Give back the entries exactly, ending with the "Expand the 综合" line.
[Opening Data extract section]
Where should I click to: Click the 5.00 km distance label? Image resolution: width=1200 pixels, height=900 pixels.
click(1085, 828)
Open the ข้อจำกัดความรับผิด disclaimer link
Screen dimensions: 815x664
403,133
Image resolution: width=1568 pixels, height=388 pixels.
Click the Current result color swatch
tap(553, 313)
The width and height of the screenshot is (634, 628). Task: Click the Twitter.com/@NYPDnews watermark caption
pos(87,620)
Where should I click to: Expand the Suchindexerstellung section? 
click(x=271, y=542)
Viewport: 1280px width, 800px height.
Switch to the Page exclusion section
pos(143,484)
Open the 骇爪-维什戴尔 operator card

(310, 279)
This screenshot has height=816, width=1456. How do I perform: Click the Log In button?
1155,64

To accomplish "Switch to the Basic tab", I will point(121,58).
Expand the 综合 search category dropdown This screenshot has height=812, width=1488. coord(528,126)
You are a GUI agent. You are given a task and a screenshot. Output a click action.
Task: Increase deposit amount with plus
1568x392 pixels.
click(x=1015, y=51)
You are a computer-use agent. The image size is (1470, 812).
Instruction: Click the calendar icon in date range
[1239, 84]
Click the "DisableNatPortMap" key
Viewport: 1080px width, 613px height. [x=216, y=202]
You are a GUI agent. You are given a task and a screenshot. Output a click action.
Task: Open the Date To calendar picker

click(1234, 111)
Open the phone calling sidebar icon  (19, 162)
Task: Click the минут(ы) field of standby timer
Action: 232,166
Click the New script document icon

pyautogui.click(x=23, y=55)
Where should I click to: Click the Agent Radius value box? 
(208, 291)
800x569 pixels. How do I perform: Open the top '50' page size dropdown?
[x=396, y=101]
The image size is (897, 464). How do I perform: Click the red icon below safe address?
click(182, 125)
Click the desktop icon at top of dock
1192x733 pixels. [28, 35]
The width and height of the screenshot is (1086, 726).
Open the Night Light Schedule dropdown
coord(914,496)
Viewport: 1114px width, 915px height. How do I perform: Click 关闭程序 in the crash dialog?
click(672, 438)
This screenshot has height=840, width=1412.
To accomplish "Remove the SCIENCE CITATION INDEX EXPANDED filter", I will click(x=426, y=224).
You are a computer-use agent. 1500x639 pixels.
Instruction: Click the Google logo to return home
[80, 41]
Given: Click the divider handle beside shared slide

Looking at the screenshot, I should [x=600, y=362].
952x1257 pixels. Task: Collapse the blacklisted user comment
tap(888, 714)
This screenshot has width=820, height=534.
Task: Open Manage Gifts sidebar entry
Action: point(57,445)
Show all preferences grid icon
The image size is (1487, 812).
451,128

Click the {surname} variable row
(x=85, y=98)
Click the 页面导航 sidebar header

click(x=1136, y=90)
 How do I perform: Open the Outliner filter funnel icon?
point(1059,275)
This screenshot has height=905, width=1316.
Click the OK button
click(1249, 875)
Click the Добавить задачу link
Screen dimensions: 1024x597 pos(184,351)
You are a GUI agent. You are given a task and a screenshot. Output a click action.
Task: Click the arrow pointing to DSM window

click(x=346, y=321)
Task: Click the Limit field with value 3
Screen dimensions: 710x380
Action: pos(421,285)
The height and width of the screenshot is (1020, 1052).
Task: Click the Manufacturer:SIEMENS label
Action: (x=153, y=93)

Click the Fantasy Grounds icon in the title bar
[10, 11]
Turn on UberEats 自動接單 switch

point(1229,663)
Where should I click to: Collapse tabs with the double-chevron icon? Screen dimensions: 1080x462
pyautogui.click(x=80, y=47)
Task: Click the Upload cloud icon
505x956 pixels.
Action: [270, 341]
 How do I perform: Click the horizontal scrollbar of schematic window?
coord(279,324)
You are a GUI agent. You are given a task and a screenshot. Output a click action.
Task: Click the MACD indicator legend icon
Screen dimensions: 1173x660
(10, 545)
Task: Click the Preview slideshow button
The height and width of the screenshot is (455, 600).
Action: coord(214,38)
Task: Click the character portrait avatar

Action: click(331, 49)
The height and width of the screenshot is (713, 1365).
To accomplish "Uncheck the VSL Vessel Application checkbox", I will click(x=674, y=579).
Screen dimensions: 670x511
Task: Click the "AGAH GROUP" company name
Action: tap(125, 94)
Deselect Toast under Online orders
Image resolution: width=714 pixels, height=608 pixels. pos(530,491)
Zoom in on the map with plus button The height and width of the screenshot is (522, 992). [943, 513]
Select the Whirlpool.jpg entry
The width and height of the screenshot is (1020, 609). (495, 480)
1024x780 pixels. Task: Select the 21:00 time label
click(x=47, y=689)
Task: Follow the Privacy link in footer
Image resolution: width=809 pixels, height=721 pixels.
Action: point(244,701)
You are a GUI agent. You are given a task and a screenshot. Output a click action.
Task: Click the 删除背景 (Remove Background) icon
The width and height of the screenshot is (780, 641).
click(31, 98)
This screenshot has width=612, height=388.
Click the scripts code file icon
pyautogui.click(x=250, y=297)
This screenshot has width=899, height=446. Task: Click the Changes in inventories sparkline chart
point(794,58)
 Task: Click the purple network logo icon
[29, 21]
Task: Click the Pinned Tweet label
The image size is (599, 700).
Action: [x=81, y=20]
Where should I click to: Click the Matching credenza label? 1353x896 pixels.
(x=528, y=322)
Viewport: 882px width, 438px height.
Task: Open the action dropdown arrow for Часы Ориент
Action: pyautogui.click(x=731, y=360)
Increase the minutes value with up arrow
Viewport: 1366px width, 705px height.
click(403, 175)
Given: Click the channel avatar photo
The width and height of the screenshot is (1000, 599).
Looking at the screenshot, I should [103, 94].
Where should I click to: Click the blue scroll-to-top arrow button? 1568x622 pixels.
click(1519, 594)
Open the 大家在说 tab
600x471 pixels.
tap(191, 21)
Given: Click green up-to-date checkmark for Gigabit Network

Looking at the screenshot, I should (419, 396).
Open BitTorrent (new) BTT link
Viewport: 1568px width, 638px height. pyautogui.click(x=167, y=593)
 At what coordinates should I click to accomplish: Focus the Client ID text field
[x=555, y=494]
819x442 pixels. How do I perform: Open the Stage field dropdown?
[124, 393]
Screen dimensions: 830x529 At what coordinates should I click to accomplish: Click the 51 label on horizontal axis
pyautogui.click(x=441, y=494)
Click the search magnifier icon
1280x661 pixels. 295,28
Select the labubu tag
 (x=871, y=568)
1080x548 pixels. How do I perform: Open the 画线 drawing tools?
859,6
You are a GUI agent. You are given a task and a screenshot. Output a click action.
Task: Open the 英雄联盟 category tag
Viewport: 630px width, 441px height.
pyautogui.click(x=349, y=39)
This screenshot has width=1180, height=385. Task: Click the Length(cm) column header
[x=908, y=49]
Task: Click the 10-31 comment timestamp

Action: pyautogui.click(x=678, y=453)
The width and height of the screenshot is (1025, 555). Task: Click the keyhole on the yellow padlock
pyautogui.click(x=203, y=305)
[Closing Data extract section]
## Task answer
Where should I click to: Click the 5.00 km distance label? Image resolution: width=1200 pixels, height=900 pixels.
click(1085, 828)
Open the ข้อจำกัดความรับผิด disclaimer link
Screen dimensions: 815x664
403,133
Image resolution: width=1568 pixels, height=388 pixels.
Click the Current result color swatch
tap(553, 313)
The width and height of the screenshot is (634, 628). Task: Click the Twitter.com/@NYPDnews watermark caption
pos(87,620)
Where should I click to: Expand the Suchindexerstellung section? 
click(x=271, y=542)
Viewport: 1280px width, 800px height.
Switch to the Page exclusion section
pos(143,484)
Open the 骇爪-维什戴尔 operator card

(310, 279)
This screenshot has height=816, width=1456. How do I perform: Click the Log In button?
1155,64

To accomplish "Switch to the Basic tab", I will point(121,58).
Expand the 综合 search category dropdown This screenshot has height=812, width=1488. coord(528,126)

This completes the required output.